[RECORDS FOR THIS EXERCISE]

##############################

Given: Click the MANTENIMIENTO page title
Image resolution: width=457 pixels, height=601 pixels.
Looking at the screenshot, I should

##############################

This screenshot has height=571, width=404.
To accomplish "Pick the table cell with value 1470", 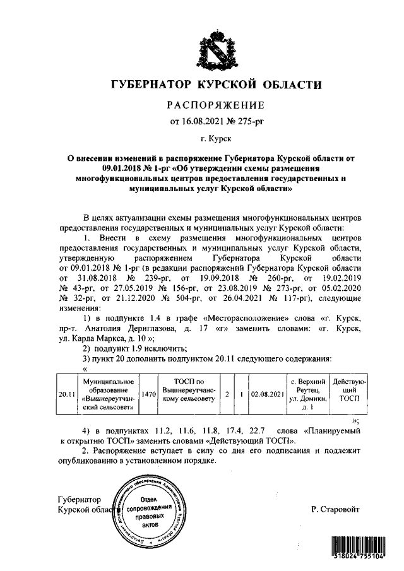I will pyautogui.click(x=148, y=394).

##############################

[GIVEN REQUEST] Reproduce the rows from the line with "Given: Click the MANTENIMIENTO page title" through the line with "Looking at the screenshot, I should", replacing "Click" with "Select" and keeping everything else the same.

[OUTPUT OF THE TASK]
Given: Select the MANTENIMIENTO page title
Image resolution: width=457 pixels, height=601 pixels.
Looking at the screenshot, I should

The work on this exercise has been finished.